Fixture configs are processed one at a time and not aware of the contents of other
configs. The `expected` config just overrides the default naming convention. If `a`
expects the same results as `b`, and `b` expects the same results as `a`, their fixture
files will just be generated with swapped names, and will not necessarily be the same.

Configs are run in whatever order `findfixtures()` returns them. So if no relevant
`.expected` file exists (say, because you are generating it for the first time) and
`x.config` contains  `"expected.core":"z"`, `x` may run before `z`, generating
`z.core.expected`. When `z` runs later, it may generate an error, reporting that the
generated results don't match `z.core.expected`, even though everything is fine with `z`
(and `x` is the real problem).

If the solution to the problem like this isn't immediately obvious, decouple `x` and `z`
and inspect their various `.expected` results individually.

## Special Fixtures ##

* The `default` config uses a non-language language code (i.e., "default") and runs
  extended tests. It is used as a reference for any language that results in no
  customization for a given test scenario.

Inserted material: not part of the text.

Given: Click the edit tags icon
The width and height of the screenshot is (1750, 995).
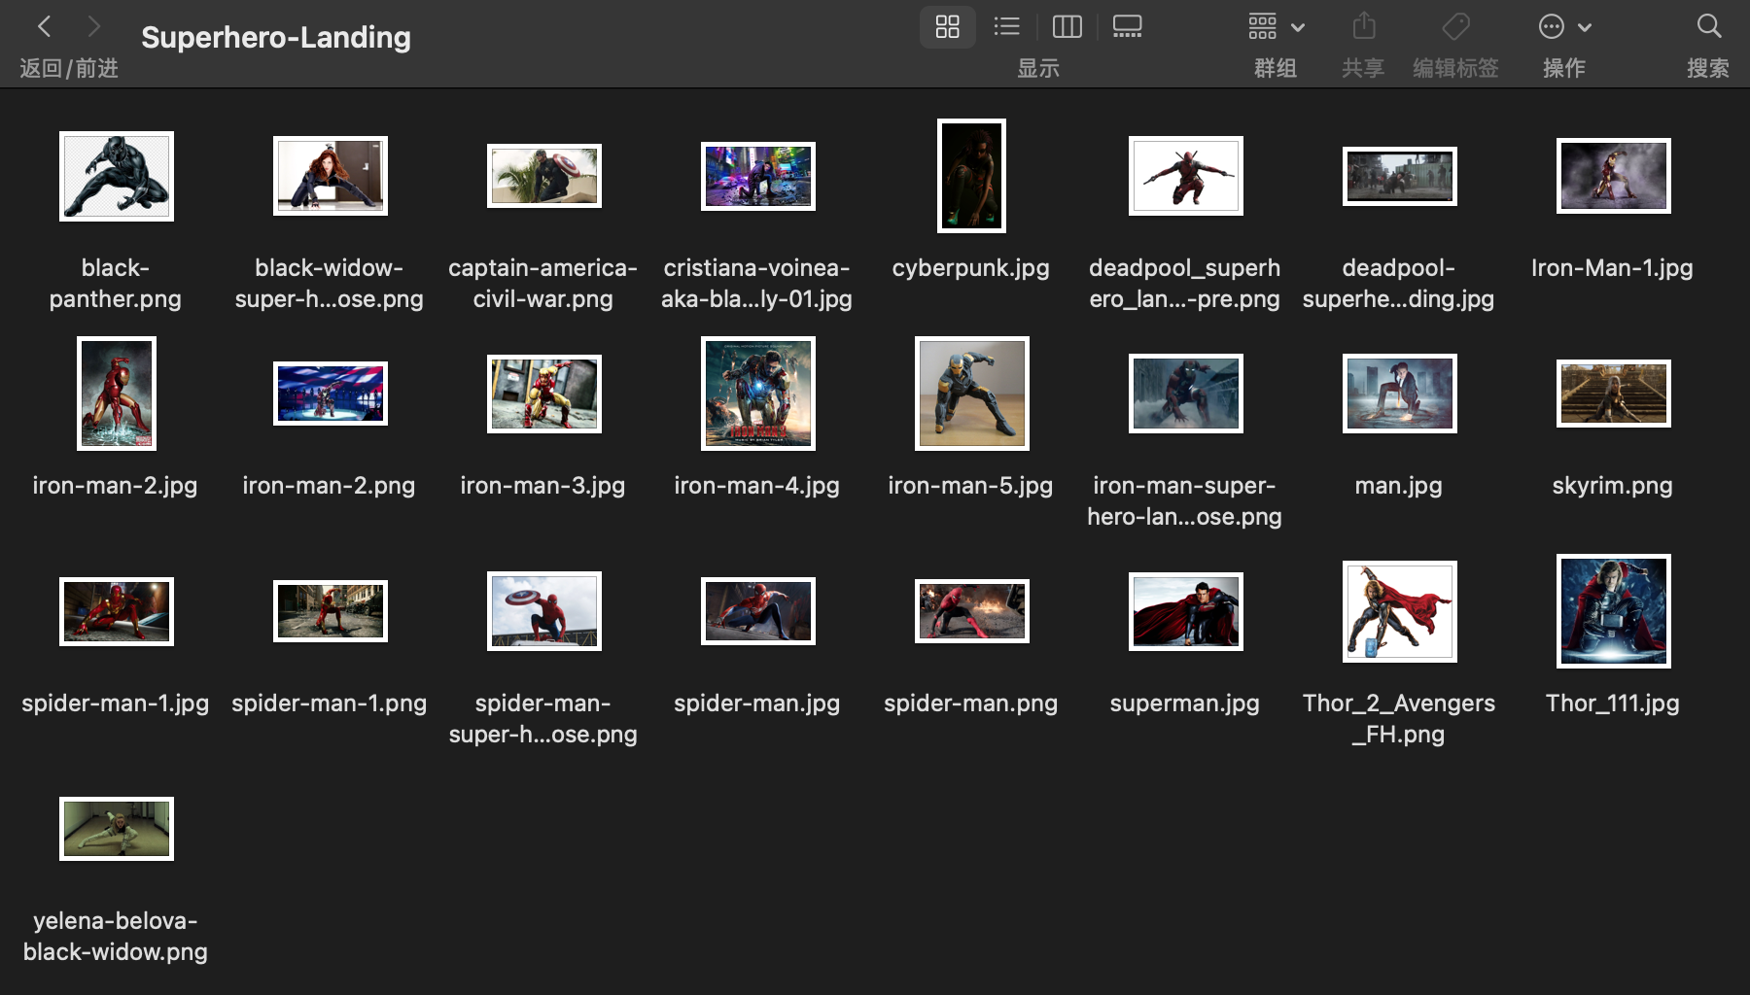Looking at the screenshot, I should (x=1455, y=26).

* The `asciifolder` fixtures have no specific `.config` associated with them. Instead, any
  language that is set up to be built (i) with the default analyzer, (ii) plus
  `asciifolding`, and (iii) without any `icu_folding` customizations should give the same
  `asciifolder` results.
  * Some languages only expect to match `asciifolder` **core** (which has no `icu_folding`
    and thus no `icu_folding` customizations), while their **prod** results differ from
    `asciifolder`'s **prod** results due to those `icu_folding` exceptions.

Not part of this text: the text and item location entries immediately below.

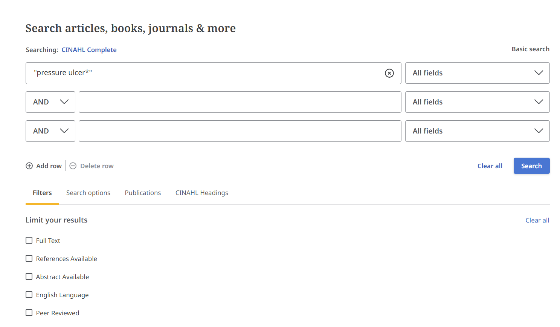Clear the "pressure ulcer*" search text
Viewport: 560px width, 327px height.
pyautogui.click(x=389, y=73)
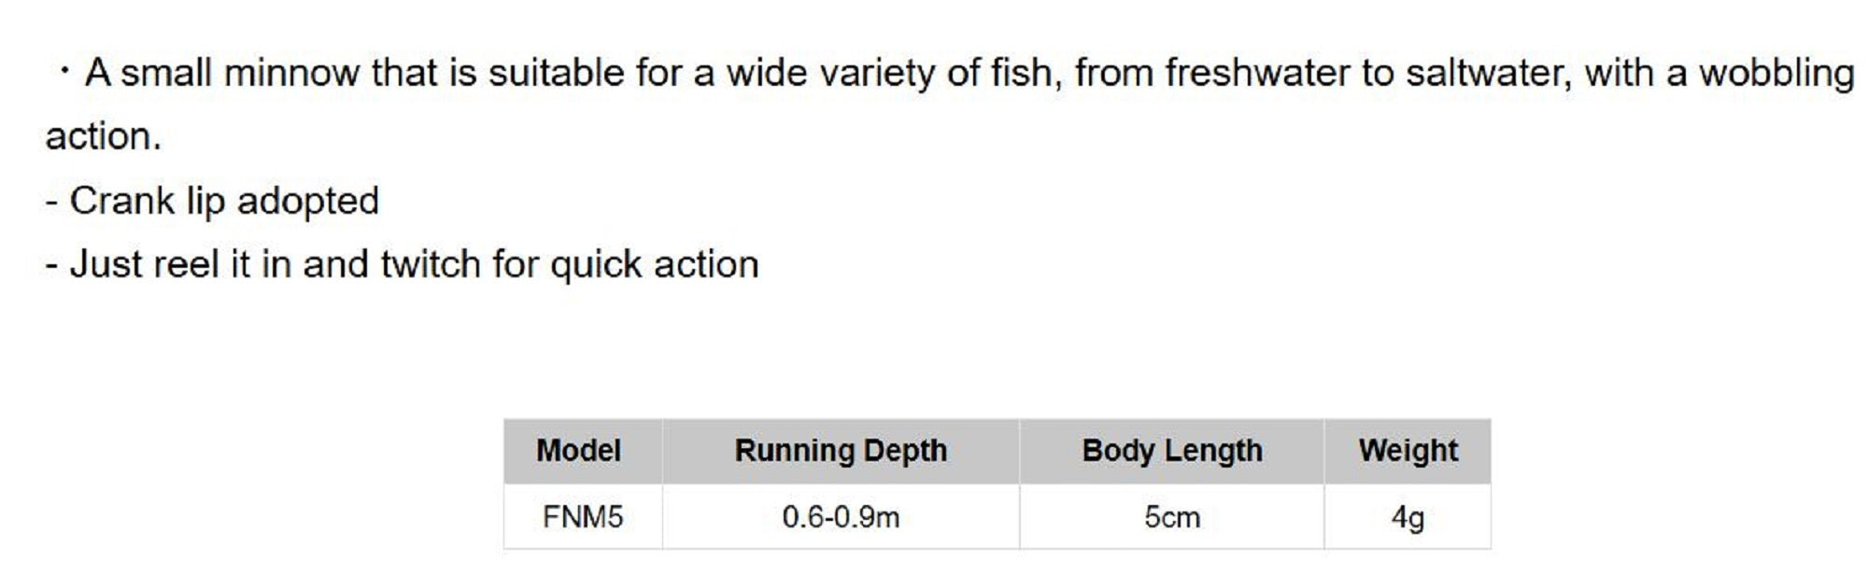Click the 'Crank lip adopted' line
Image resolution: width=1868 pixels, height=575 pixels.
click(x=224, y=201)
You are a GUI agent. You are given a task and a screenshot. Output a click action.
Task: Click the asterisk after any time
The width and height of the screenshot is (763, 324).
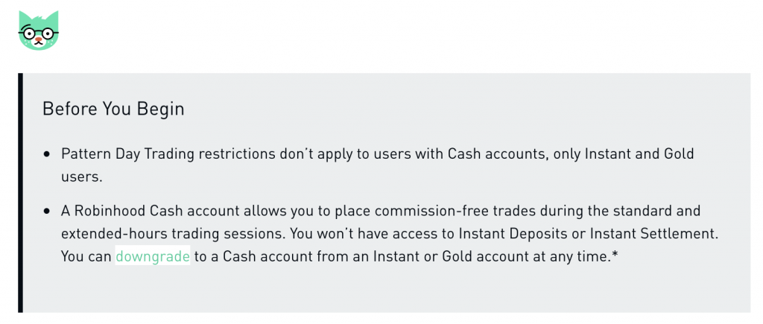[615, 253]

* Similarly, the `icu_tok` **icu** fixture has no specific `.config` associated with it.
  Languages that (i) allow `icu_tokenization` and (ii) have no other customization will be
  the same as `default` when the ICU plugin is not enabled, and will all the same as each
  other when it is enabled.


## `expected` Mappings ##

Some general patterns:

* Languages that run extended tests, but that either have no language customization, or
  have customization that is provided via Elasticsearch (i.e., not via plugins) will
  generally have the same **lang** and **core** results.
* Languages with default analyzers except for having `icu_tokenization` enabled will
  generally have the same results as `default`, except for their **icu** tests, which will
  all be the same (and match the `icu_tok` **icu** fixture).
* Languages that depend on plugins for customization will generally have their **core**
  results be the same as `default`.
* Languages with generally complex analyzers are configured for extended tests, just to
  keep an eye out for unexpected changes.

Some languages should generally have the same results as others.

> Keep in mind that if `a` expects the same output as `b`, but `b` also expects its
> **lang** results to be the same as its **core** results, both `a` and `b` will need an
> entry for `"expects.lang":"b.core"`.

* `ary` and `arz` should have the same results as `ar`.
* `bs`, `hr`, and `sr` should have the same results as `sh`.
* `en-ca`, `en-gb`, and `simple` should have the same results as `en`.
* `ms` should have the same results as `id`.
* `nb` and `nn` should have the same results as `no` (for now—some variety-specific
  customization may eventually occur).
* `az` and `crh` have the same bare bones analysis configuration in **core** tests. Since
  neither is "based on" the other, they share their **core** results in the `az_crh`
  fixtures.
* Similarly, `kk` and `tt` share the `kk_tt` fixtures.